Articles | Volume 2
https://doi.org/10.5194/ica-abs-2-38-2020
https://doi.org/10.5194/ica-abs-2-38-2020
09 Oct 2020
 | 09 Oct 2020

Classifying Cartographic Projections Based on Dynamic Analysis of Program Code

Florian Ledermann

Keywords: cartographic projections, projection analysis, transformation graph, semi-automatic cartographic analysis, dynamic analysis, reverse engineering techniques, predefined patterns

Abstract. Analyzing a given map to identify its projection and other geometrical properties has long been an important aspect of cartographic analysis. If explicit information about the projection used in a particular map is not available, the properties of the cartographic transformation can sometimes be reconstructed from the map image. However, such a process of projection analysis requires significant manual labor and oversight.

For digital maps, we usually expect the projection from geographic space to map space to have been calculated by a computer program. Such a program can be expected to contain the implementation of the mathematical rules of the projection and subsequent coordinate transformations such as translation and scaling. The program code, therefore, contains information that would allow an analyst to reliably identify map projections and other geometrical transformations applied to the input data.

In the case of interactive online maps, the code generating the map is in fact delivered to the map user and could be used for cartographic analysis. The core idea of our novel method proposed for map analysis is to apply reverse engineering techniques on the code implementing the cartographic transformations in order to retrieve the properties of the applied map projection. However, automatic reasoning about computer code by way of static analysis (analyzing the source code without running it) is provably limited – for example, the code delivered to the map user may contain a whole library of different map projections, of which only a specific one may be actually used at runtime. Instead, we propose a dynamic analysis approach to observe and monitor the operations performed by the code as the program runs, and to retrieve the mathematical operations that have been used to calculate the coordinates of every graphical element on the map.

The presented method produces, for every graphical element of the map, a transformation graph consisting of low-level mathematical operations. Cartographic projections can be identified as distinctive patterns in the transformation graph, and can be distinguished in a fully automatic way by matching a set of predefined patterns against a particular graph.

Projections vary widely in their arithmetic structure, and therefore by the structure of the corresponding transformation graphs extracted from program code. Some projections can be computed directly using continuous equations involving trigonometric functions. Other projections involve solving nonlinear equations, which need to be solved by approximation. Composite projections use different projections depending on some threshold value. Yet other projections, such as the Robinson projection, define a table of predefined values, between which interpolation is used etc.. In each of these cases, we expect to find the operations corresponding to the mathematical structure of the projection in the transformation graph extracted by the presented method.

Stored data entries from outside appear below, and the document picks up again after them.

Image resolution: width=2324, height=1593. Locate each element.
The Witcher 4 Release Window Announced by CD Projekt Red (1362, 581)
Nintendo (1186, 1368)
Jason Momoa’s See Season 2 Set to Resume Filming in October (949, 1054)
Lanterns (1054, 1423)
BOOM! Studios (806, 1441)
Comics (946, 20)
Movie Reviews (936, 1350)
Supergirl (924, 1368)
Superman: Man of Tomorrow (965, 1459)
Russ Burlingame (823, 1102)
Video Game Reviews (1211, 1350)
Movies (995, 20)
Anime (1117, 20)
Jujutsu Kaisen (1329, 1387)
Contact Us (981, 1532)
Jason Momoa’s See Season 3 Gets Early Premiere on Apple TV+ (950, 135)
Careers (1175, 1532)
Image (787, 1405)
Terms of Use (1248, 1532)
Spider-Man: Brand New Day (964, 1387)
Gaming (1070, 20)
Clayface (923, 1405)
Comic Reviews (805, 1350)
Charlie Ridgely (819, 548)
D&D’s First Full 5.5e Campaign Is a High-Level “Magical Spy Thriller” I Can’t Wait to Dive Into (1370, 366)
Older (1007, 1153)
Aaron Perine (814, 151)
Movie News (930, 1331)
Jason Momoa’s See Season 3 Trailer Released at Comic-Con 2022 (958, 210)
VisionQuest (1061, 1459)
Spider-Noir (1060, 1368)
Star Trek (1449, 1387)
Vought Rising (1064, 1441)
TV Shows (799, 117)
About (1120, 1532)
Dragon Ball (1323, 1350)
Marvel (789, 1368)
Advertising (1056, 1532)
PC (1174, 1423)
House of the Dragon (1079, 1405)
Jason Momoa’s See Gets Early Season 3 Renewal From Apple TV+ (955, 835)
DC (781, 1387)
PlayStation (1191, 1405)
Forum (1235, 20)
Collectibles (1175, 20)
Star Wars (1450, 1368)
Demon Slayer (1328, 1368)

For verifying the method, we have implemented the patterns of several well-known cartographic projections based on the literature and have used it on the transformation graphs extracted from a variety of sample programs. To ensure a diversity of implementations, we have evaluated programs using different and independent JavaScript implementations of projections, including the open source libraries D3.js, proj4js, Leaflet, OpenLayers, and informal implementations of example programs found online. For these case studies, we could successfully identify many projections based on identifying patterns in the transformation graph in a fully automated, unsupervised manner.

In the future, the proposed method may be further developed for many innovative application scenarios, such as building a “cartographic search engine” or constructing novel tools for semi-automatic cartographic analysis and review.